(PROMPT 1) Do these statements agree with the post about Garye? Answer yes or no for each, and quote the deciding words from the post. (a) The narrator says changing the clocks was not the narrator's idea. (b) Garye says she goes by the human clock. (c) The narrator likes the time change.

# Garye and daylight savings time



## Garye (Feb 20, 2005)

I went to see how the pigeons were after work and there was Garye, the pigeon, foraging for food - at THAT hour. She came right over once she spotted me and demanded, "Just where have you been?!"

I told her with this daylight savings time, that I had come earlier 
than my regular lunch time.

She said, "Do you know that I've been waiting here at our regular 
lunch time for you to come by and you never came at the right time? I 
go by the sun clock not by some stupid human clock!"

I told her it wasn't my idea to change the clocks back and forth 
twice a year but some person in the past who probably thought it 
would save money on energy costs."

She said, "Well, well that's ridiculous! People are still driving 
around at all hours of the day, I still have to run for my dear life 
from their vehicles, and they're still staying up with their 
lights, computers and tvs on, and they're still using energy - if anything, more so! Who came up with THAT idea?"

I told her, "I don't know but it wasn't my idea. I don't like it either."

To which she said, "You know something? You people are a big pain!"

I couldn't refute her on that one.

Boy was she angry!

Hopefully tomorrow she'll adjust to the new time.


----------



## mr squeaks (Apr 14, 2005)

(SUPPLIED RECORDS)
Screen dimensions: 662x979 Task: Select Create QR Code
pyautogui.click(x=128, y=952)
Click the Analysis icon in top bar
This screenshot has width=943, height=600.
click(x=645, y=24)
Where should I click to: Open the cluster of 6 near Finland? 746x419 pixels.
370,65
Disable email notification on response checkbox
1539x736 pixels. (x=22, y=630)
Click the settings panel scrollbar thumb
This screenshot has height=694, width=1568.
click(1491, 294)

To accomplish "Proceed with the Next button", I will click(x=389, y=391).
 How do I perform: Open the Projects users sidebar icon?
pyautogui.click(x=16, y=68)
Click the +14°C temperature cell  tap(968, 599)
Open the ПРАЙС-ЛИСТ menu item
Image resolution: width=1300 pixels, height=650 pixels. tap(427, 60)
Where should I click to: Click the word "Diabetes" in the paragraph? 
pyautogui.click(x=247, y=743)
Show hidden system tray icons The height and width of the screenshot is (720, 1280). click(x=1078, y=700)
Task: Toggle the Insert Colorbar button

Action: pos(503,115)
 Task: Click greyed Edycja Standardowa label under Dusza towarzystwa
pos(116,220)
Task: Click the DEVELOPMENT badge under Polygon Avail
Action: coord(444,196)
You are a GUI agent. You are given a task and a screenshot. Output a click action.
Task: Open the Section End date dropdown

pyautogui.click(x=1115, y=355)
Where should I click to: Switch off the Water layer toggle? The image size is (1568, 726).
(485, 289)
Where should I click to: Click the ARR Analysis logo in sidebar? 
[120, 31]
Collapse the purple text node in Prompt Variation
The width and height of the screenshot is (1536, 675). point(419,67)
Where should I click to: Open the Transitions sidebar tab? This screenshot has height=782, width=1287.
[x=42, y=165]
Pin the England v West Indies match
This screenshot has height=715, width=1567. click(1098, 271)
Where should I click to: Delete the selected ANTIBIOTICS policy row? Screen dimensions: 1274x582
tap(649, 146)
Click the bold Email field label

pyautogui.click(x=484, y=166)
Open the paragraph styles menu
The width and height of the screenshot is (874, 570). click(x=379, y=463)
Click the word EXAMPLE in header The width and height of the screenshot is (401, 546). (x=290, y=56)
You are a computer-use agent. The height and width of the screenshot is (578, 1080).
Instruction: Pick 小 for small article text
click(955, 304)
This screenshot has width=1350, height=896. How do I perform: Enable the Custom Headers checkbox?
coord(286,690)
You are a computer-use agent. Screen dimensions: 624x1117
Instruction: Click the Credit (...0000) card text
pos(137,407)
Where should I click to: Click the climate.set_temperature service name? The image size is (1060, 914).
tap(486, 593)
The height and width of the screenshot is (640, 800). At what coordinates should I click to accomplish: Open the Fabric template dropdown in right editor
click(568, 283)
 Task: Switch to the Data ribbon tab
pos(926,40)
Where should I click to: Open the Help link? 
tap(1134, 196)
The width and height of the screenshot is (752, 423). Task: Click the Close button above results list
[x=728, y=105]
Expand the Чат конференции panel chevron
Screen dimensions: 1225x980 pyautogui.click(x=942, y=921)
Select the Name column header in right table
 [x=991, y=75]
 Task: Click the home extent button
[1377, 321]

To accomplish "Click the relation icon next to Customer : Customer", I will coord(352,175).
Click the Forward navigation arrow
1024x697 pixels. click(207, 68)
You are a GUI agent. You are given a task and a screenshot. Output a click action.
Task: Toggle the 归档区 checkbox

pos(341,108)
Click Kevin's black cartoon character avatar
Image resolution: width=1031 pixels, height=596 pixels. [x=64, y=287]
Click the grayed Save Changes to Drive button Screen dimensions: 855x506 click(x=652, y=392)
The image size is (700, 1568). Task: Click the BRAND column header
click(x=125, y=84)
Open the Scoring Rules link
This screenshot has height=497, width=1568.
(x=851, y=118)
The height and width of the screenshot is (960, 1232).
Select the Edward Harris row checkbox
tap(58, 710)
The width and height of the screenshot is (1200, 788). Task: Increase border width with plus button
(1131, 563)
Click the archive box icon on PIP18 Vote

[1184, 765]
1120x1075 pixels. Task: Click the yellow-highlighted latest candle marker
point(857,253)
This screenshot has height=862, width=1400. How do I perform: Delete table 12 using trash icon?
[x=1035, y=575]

(PROMPT 2) Can you rewrite the listing from the line containing "Open the ПРАЙС-ЛИСТ menu item" down to the line containing "Action: pos(503,115)", keeping every line, requests included? Increase each coordinate by 90, and do the same to the width and height on the "Image resolution" line.

(FULL OUTPUT 1)
(a) Yes. "it wasn't my idea to change the clocks back and forth twice a year"
(b) No. "I go by the sun clock not by some stupid human clock!"
(c) No. "I don't like it either."

(FULL OUTPUT 2)
Open the ПРАЙС-ЛИСТ menu item
Image resolution: width=1390 pixels, height=740 pixels. tap(517, 150)
Where should I click to: Click the word "Diabetes" in the paragraph? 
pyautogui.click(x=337, y=833)
Show hidden system tray icons The height and width of the screenshot is (720, 1280). click(x=1168, y=790)
Task: Toggle the Insert Colorbar button

Action: pos(593,205)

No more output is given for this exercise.